Два года жизни в прекрасном русском городе...
Как и на Великий Устюг, на Тотьму у «творцов светлого будущего» не хватило дефицитного динамита и город сохранил свою былую красу.
Правда, некий Монашенок, вдохновленный призывами разрушить старый мир, походив с красным знаменем по округе, начал было разбирать колокольню в бывшем Спасо-Суморинском монастыре, но — есть, есть Божий суд! — сверзился вниз, сломал три ребра и отбил печенку. Больше на старинный монастырь не покушались...
Настоятельский корпус, братские келий, монастырскую гостиницу передали техникуму, готовившему мастеров лесовозных дорог.
Здесь, в золотом листопаде монастырских берез, и увидел впервые Сергей Багров «русоволосого, с очень живым, загорелым лицом улыбающегося подростка», которому все кричали:
— Давай, Николай! Давай!
И подросток, подламывая локтями, рванул лежавшую на груди красномехую хромку и неожиданно резко запел:
Куда пошла, зелена рать?
Гремела рать, зелена рать,
Пошла я в лес, зелена рать,
Грибы ломать, зелена рать!
Это и был Николай Рубцов...
Подростки и есть подростки, и школу подросткового воспитания Николай Рубцов, выросший в детдоме, проходил легко.
Он вспоминал потом, как испытывали в техникуме на смелость...
Всей гурьбой шли в полуразрушенный собор, от которого остались только стены и внутренний карниз, прерванный проломом. Нужно было пройти по карнизу на головокружительной высоте и перепрыгнуть через пролом.
Коля прыгал.
Было жутковато, но почти не страшно...
В этом рубцовском прыжке на головокружительной высоте, над темной бездной погруженного в мерзость запустения храма — очень много от предстоящей жизни, от Пути, который назначено пройти ему. В каком-то смысле этот прыжок - метафора всей его жизни и поэзии. И каждое его стихотворение — повторение этого прыжка...
Лети, мой отчаянный парус!
Не знаю, насколько смогу,
Чтоб даже тяжелая старость
Меня не согнула в дугу!
Но выплывут, словно из дыма,
И станут родней и больней
Стрелой пролетевшие мимо
Картины отроческих дней...
Запомнил я снег и салазки,
Метельные взрывы снегов,
Запомнил скандальные пляски
Нарядных больших мужиков.
Запомнил суслоны пшеницы,
Запомнил, как чахла заря,
И грустные, грустные птицы
Кричали в конце сентября.
И сколько друзей настоящих,
А сколько там было чудес,
Лишь помнят сосновые чащи
Да темный еловый лес!..
Но тогда Рубцов был молод, и поэтому было не страшно...
Однако таким — отчаянным и бесшабашным — был Рубцов днем, в шумной ватаге сверстников.
А вечером?

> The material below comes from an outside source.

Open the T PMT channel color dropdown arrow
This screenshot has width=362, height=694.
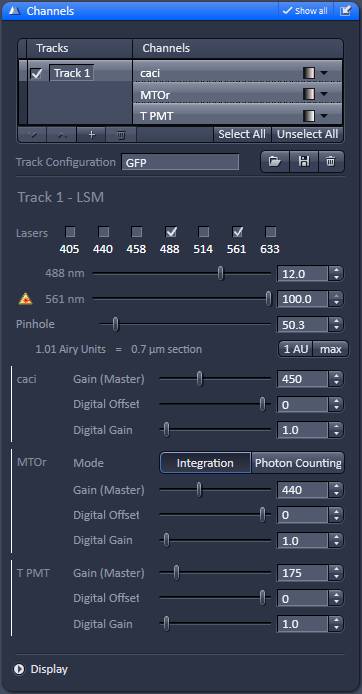(x=324, y=116)
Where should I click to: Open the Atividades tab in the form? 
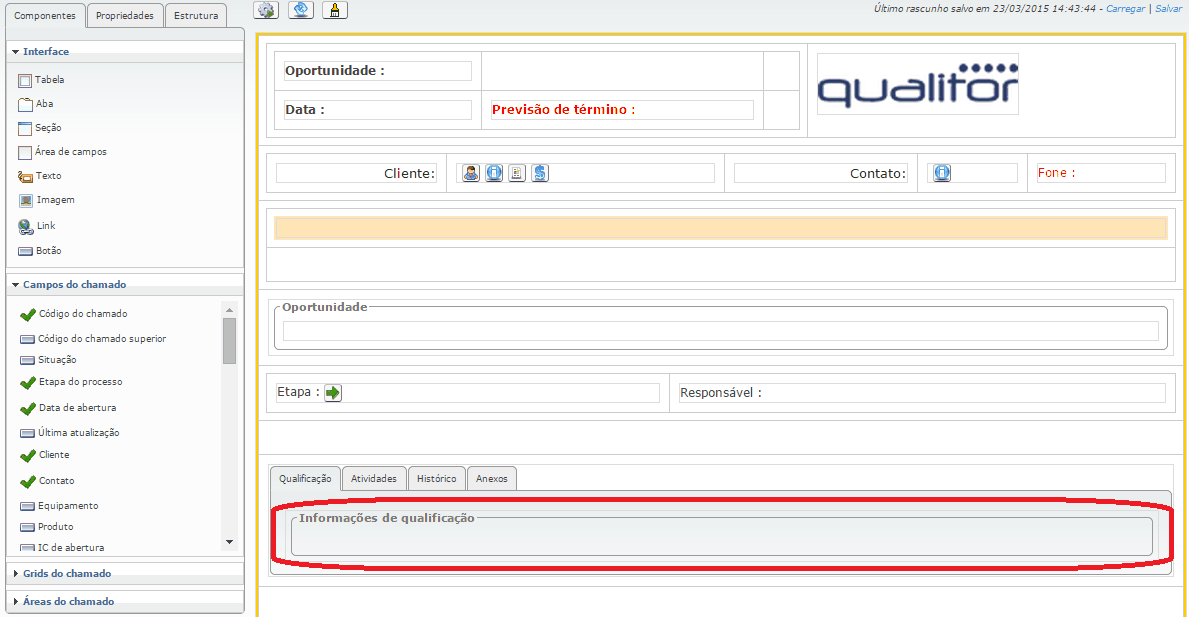click(374, 479)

Ночью?
Тот, кто жил в сберегаемых советской властью монастырях, знает, какая тоска обрушивалась на человека в сумерках, запекающихся в черных провалах стен, клубящихся под рухнувшими кровлями храмов...

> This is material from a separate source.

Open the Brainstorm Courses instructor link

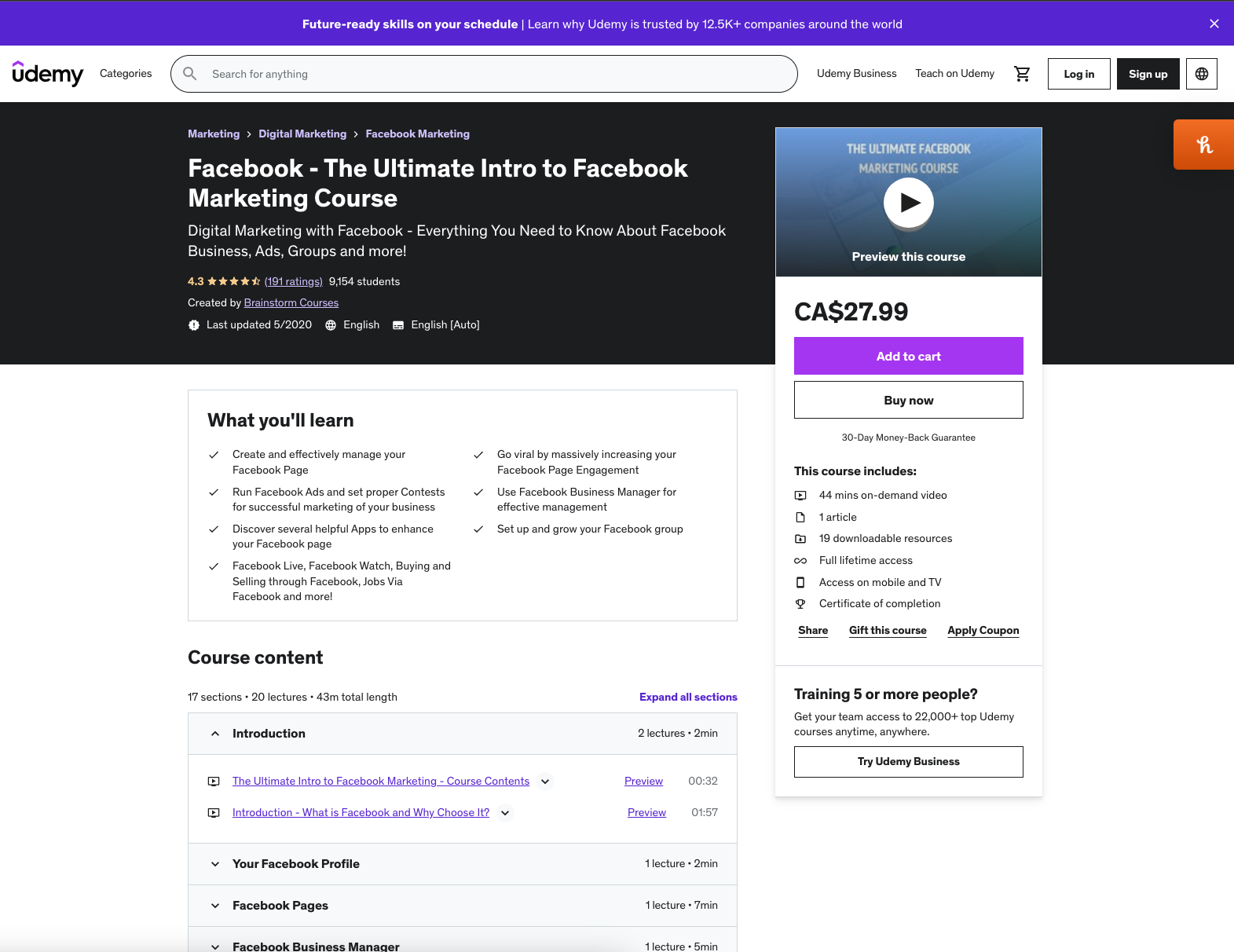tap(291, 302)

Эта тоска хорошо была знакома и Николаю Михайловичу Рубцову...
И в последние детдомовские годы, и в техникуме Рубцов словно бы и забыл, что у него есть отец. Никто из его знакомых не запомнил, чтобы он пытался тогда восстановить связь с отцом, братом, сестрой, теткой...
Быть может, только однажды и попытался рассказать Николай «все накопившееся на душе за эти долгие годы бесконечного молчания».
Случилось это уже в 1951 году, когда Рубцов писал сочинение на заданную в техникуме тему «О родном уголке».
Оно сохранилось...
Поначалу — это обычный пересказ экскурсоводческих баек, удручающий примитивностью мышления и абсолютным незнанием истории... Приведем лишь несколько строк из него:
«Многое изменилось благодаря Великой Октябрьской революции. Монастырь, бывший очагом насилия и грабежа, превратился в рассадник культуры и грамотности среди населения. В заново отстроенных аудиториях зашумели первые студенты. Бывший тотемский собор превратился в городской кинотеатр, откуда беспрерывно доносится веселая музыка, наполняющая радостью сердца новой молодежи!»
Но где-то к середине сочинения Рубцов вдруг оставляет тон разбитного экскурсовода и начинает писать о своем детстве. Вначале, сбиваясь на уже заданный тон: «Иначе и нельзя! Ведь в их среде протекало мое беззаботное, счастливое, незабываемое детство...» — но с каждым словом все искренней и увлеченней:
«Хорошо в зимнее время, распахнув полы пальто, мчаться с горы навстречу обжигающему лицо ветру; хорошо в летнее время искупаться в прохладной воде, веселой при солнечном свете речки, хорошо бегать до безумия, играть, кувыркаться. А все-таки лучше всего проводить летние вечера в лесу у костра, пламя которого прорывает сгущающуюся темноту наступающего вечера, освещая черные неподвижные тени, падающие от деревьев, кажущиеся какими-то таинственными существами среди окружающей тишины и мрака...»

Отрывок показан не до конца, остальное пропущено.